Thank you for your prayers, all of you.
Serena -
I never read your honest and heart-rending accounts of your divorce without sadness. I certainly do think that churches should not "blame the victim" and should be refuges of strength and solace to their hurting congregants. I cannot imagine how devastating that must have been for you to have your marriage end - shaking the very foundation of your identity and your security. Your boundless faith and forgiving heart are beautiful reflections of your Creator's grace.
I'm certain that, as someone who has been through the fire and seen her children suffer too, you will agree that it is not too simplistic to say that divorce is bad. Even in situations in which it becomes necessary (e.g. your spouse has left and will not reconcile, there is abuse, etc.), I do not think that it is ever anything more than a "necessary evil."
As a child whose parents were good people caught up in the lie that difficult times should lead to dissolution of marriage, I can say, unequivocably, that I would have far preferred that they get over themselves, resolve their differences, and stay together "for the child." I'm not talking about people staying together to bicker and snip and make everyone around them miserable; I'm talking about people making the choice to be happy - if you were committed enough to walk the aisle, you should stay committed enough to go the miles. God's mercies are new every morning, and so can wedded bliss be, if you are willing to humble yourself before your spouse and seek forgiveness continually.
Sorry. I'm so passionate about this. I know there are many hurting people out there who have suffered through divorce for little to no fault of their own, and for whom I feel tremendous sympathy. But, too many people just mutually give up, and that is sad - for them, but especially for their children. Kids deserve better than divorce.
Justine, thank you for that compassionate response. I agree with you, Sister. No problem there. I just also know that life is not always ideal. I learned that the hard way and I learned that my Father is bigger than the difficult things that come into my life. He just has to be bigger in my childrens' lives, too, and I am trusting Him to be that and to work in them.
Love and shalom,
Serena
I'm glad that Mom allowed my dad to walk away. Had they stayed together for myself and my siblings, things would have been a lot tougher on us. The homosexuality of a parent is not a reconcilable difference unless that parent comes to repentance and allows YHWH to work genuine, lasting change in their lives.

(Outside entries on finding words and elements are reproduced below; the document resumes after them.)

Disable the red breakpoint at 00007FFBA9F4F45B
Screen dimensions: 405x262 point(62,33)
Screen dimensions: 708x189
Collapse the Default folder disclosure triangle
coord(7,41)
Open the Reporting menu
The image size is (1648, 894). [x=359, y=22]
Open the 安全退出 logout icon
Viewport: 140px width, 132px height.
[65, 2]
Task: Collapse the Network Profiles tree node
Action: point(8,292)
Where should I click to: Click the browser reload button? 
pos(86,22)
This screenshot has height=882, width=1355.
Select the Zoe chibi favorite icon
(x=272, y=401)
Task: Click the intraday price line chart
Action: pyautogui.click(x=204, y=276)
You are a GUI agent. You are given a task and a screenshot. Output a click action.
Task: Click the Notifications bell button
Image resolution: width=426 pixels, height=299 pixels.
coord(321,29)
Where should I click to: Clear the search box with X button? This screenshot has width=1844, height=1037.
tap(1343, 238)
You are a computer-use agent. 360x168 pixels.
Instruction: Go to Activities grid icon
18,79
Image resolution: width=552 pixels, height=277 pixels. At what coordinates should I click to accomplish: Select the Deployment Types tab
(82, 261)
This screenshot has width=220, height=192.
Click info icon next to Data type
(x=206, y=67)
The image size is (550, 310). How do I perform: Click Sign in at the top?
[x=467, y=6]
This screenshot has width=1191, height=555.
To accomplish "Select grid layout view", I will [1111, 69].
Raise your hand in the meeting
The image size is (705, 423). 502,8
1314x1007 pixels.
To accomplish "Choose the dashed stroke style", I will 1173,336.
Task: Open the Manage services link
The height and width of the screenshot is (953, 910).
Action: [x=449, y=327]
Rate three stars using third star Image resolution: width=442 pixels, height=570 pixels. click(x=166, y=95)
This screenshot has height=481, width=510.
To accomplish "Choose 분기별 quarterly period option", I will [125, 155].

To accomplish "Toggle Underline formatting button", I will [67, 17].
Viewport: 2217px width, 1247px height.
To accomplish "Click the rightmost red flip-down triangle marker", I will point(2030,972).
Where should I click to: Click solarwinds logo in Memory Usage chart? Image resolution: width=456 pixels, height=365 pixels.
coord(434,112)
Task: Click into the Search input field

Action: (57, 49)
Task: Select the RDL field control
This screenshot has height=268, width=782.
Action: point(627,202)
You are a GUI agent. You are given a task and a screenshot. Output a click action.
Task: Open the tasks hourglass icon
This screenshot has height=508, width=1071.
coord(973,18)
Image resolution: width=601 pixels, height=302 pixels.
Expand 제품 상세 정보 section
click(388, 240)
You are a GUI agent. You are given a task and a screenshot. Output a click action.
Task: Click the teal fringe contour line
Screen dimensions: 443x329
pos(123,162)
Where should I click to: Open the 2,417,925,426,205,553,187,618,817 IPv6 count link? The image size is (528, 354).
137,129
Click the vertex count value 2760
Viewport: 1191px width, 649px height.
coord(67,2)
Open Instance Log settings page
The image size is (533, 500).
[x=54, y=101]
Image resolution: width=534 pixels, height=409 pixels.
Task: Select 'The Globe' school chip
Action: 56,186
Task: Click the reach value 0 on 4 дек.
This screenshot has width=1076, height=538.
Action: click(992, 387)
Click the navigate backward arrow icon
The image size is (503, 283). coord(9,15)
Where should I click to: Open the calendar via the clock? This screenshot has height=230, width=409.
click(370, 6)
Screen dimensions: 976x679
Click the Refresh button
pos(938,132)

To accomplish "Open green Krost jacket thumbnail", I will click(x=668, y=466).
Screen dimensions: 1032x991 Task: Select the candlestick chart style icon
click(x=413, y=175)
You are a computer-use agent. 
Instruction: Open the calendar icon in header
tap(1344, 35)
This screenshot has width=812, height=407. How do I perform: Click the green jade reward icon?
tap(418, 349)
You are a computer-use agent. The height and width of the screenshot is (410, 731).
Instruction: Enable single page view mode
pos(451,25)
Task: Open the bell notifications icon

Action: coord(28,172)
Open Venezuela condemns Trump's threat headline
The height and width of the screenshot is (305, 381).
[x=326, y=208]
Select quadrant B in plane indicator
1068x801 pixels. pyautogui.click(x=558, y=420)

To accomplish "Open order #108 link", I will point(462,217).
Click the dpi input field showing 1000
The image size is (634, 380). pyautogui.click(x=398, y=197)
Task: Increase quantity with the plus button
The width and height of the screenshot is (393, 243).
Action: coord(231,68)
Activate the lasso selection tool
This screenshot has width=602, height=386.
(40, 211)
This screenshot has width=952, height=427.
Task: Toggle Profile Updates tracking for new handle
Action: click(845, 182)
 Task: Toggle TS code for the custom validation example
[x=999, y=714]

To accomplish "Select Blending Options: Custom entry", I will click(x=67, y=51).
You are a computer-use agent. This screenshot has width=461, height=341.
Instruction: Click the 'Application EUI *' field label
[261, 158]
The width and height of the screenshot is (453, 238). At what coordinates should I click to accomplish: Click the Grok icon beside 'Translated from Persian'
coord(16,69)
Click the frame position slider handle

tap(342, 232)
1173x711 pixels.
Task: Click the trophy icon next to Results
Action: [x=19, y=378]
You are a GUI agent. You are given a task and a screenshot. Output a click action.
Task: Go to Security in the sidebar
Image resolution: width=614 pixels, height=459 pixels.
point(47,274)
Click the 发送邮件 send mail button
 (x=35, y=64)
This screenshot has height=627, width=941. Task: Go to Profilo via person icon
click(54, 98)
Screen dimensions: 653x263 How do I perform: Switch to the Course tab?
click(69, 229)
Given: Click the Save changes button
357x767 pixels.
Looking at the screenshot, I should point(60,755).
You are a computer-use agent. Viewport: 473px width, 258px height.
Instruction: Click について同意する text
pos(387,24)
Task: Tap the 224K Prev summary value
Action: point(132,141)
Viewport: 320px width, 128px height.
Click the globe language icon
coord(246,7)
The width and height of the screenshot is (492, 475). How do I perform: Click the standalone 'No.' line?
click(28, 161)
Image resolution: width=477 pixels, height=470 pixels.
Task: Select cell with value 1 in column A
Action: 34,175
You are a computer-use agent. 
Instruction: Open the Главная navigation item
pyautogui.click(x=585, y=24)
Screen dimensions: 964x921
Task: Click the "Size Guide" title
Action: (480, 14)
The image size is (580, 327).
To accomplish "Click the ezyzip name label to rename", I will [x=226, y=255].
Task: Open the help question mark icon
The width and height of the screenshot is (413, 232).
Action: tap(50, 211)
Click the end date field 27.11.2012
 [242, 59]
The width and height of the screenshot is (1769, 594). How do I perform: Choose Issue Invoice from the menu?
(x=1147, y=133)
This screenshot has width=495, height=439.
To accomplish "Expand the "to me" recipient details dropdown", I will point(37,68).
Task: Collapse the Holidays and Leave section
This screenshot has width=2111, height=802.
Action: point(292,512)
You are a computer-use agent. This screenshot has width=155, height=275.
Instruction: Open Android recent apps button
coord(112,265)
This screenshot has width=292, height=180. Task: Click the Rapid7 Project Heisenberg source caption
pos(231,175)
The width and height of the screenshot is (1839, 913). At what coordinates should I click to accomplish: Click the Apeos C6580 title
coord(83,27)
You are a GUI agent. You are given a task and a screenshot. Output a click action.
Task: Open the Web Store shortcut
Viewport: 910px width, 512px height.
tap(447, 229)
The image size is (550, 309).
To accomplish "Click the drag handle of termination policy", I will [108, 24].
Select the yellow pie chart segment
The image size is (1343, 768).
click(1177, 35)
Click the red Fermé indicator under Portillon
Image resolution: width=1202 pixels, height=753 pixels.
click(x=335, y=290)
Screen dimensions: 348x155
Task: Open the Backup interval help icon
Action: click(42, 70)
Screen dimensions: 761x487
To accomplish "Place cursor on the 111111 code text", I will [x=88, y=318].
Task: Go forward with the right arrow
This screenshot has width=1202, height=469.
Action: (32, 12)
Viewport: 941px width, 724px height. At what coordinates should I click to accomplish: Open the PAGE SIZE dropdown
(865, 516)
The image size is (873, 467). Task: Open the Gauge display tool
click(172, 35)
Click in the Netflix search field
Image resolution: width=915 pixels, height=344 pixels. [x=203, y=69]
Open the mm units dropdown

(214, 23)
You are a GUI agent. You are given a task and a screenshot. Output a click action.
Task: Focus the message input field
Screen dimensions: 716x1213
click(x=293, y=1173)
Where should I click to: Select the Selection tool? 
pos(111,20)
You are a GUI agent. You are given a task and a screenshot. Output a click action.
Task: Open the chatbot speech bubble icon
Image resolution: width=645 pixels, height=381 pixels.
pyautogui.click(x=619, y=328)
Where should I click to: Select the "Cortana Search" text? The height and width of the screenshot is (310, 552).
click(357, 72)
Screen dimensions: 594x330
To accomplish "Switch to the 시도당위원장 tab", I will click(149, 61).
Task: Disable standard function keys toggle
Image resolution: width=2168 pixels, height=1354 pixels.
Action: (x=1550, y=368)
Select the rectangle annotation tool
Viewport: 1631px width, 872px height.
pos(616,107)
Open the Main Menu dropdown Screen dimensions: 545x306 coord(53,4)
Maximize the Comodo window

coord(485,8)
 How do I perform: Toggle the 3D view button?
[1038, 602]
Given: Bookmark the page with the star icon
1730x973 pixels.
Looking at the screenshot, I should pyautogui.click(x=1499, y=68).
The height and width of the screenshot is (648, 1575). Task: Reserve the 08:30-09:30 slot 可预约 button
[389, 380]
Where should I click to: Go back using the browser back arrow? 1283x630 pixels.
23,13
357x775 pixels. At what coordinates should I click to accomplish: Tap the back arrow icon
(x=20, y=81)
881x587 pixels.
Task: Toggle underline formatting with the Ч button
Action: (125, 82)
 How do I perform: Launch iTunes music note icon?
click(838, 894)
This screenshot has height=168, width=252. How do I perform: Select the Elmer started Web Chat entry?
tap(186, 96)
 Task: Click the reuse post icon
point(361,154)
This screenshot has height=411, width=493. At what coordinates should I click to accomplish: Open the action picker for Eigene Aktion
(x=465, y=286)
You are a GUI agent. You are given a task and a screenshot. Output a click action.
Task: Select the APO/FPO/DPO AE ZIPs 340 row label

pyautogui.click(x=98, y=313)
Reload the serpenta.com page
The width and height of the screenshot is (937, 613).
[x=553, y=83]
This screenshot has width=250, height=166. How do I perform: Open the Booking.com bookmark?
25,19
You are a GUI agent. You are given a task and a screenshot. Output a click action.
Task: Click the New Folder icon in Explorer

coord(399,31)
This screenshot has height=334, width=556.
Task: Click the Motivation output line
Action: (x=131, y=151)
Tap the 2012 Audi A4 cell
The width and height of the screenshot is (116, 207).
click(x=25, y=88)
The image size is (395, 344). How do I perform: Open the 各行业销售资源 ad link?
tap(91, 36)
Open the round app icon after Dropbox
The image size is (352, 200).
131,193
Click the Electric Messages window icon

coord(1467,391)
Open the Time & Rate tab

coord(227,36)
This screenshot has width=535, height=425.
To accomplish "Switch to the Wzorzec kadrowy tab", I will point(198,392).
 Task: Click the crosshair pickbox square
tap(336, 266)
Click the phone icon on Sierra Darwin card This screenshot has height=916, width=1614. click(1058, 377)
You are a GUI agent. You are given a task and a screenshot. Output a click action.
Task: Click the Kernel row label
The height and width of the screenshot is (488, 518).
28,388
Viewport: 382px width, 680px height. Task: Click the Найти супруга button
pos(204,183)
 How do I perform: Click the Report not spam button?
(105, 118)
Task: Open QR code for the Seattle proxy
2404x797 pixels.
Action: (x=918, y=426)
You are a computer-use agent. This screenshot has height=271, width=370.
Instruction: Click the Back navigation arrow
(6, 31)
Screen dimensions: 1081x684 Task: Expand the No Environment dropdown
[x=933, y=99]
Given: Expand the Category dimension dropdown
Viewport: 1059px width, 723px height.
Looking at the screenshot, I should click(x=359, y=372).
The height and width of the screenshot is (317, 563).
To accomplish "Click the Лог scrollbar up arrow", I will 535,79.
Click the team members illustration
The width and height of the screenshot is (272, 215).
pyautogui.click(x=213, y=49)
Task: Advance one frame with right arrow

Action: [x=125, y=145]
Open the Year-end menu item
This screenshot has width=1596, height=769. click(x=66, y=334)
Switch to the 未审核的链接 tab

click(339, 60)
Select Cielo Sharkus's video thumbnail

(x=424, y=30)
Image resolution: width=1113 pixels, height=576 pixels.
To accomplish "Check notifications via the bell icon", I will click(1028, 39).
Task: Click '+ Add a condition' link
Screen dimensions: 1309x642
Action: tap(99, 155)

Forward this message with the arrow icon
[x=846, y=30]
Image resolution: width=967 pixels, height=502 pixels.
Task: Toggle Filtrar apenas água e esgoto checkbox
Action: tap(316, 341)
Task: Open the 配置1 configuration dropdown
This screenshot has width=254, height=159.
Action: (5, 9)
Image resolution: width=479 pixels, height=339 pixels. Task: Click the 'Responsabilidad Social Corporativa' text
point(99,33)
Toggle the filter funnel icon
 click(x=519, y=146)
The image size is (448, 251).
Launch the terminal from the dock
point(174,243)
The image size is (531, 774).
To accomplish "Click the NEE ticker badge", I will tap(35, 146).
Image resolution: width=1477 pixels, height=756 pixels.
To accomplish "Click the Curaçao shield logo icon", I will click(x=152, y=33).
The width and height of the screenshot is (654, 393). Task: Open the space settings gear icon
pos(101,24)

It would have been better if my dad had died. The love his children share for him has allowed his sinful life to influence and corrupt our lives and our perception of the truth. Had he stayed with Mom, that corruption would have been much closer, more powerful and more influential. There are times - this being one of them - when it was better that the marriage end. In Biblical times, my dad would have been put to death and my mother would have been free to remarry without the stigma of divorce.
That sounded harsh, but I wanted to offer the perspective of a child on this particular divorce situation. Divorce because of homosexual infidelity is very different from divorce for any other reason.
Marriage has always been a reflective act concerning the Lord and His bride. It was the pagan cultures who chose to embrace the pomp and circumstance but as the way of sinners they sin and so do the redeemed. Therefore, He provided the bill of divorcement which has been conveniently underminded by the interpretations of "done away with" instead of the "ordinances and traditions of men." Now the complicated theological jargon has put untold millions in a crisis of bondage.
Recently, Gemstones has dealt with this topic through an excellent teaching by Norma Neal Gause entitled "What the Bible Really Says About Divorce and Remarriage." So feel free to critique it and throw out the bones and chew on the meat.
I really encourage the union of marriage through submission to the Creator and His perfect redemptive plan. Also, He has made a way for individual lives to be forgiven and restored because of sinful selfish choices. Divorce is not an unforgiveable sin as it has been made into by theological bondsmen.